As was noted before, to share the mod on Steam Workshop, simply log into Steam Client and run the Mod Manager. Select the mod you want to upload, set the desired parameters (tags, visibility...) and click on the Publish button. When players subscribe to a mod via Workshop, the Steam Client downloads the mod into a temporary cache. This is additionaly triggered when the Game Launcher starts up, so if you're not seeing any Workshop downloads (Warlords related), make sure you're running the game launcher. Once the download is finished, the launcher will copy the mod to the game's local folder. It is then ready for activation through the Game Launcher -> Mods window.

The mod list is also the load order of the mods. This means that the game first loads the first mod, numbered with 1., then it proceeds to 2. and so on. If two mods are changing the same file, the one LATER in the list (higher order number) will be used!

Sharing on third-party sites

This method depends on the site itself. Usually it's done by a simple upload form. Our recommendation is to take the .sgwma archive and zip it up to reduce its size and then simply upload it to wherever. You could simply zip-up the unpacked mod folder, but don't forget about the .sgwm file that's outside of the mod folder! Again, further steps necessary in this case depends on the site itself.

Sharing by physical media

You know... brute force, old-school, flash memory stick. You could use floppy disks, but that's really not advisable ;). The point is, once you have the .sgwma package, you can do with it what you want.

Once you've obtained the mod in whatever fashion, the mod .sgwma has to be placed into the InstallationFolder\Mods folder (subscribing through Steam Workshop is explained above). Unpack and activate the mod through Game Launcher -> Mods window.

6. Some final thoughts

Creating mods can be daunting at times, but we encourage you to give it a try. You never know can come from that.

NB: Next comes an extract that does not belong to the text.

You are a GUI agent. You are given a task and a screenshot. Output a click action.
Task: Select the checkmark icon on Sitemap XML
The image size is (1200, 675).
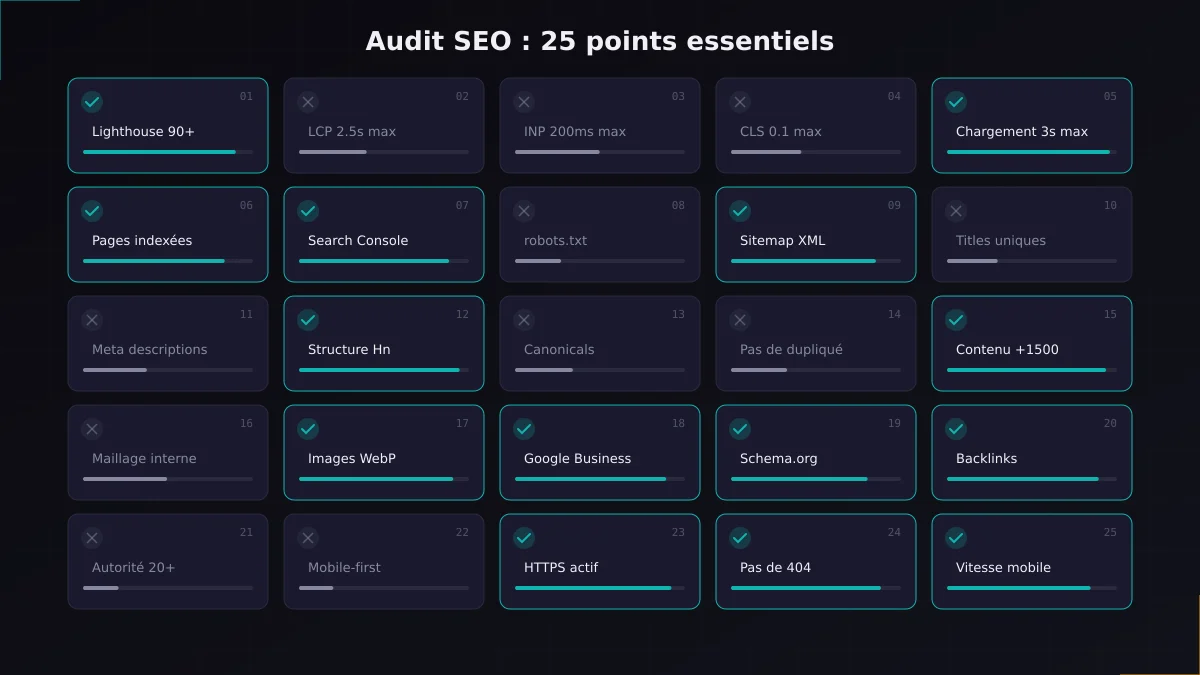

For more info, we invite you to browse through the articles on our dev-blog where we regularly publish tutorials on a number of topics.

If you have a question about something that wasn't covered in any article, or you simply couldn't find the answer, please don't hesitate and give us a shout directly on modding@starpointgemini.com . We'll answer as soon as possible.

We wish you the best of luck with modding Warlords!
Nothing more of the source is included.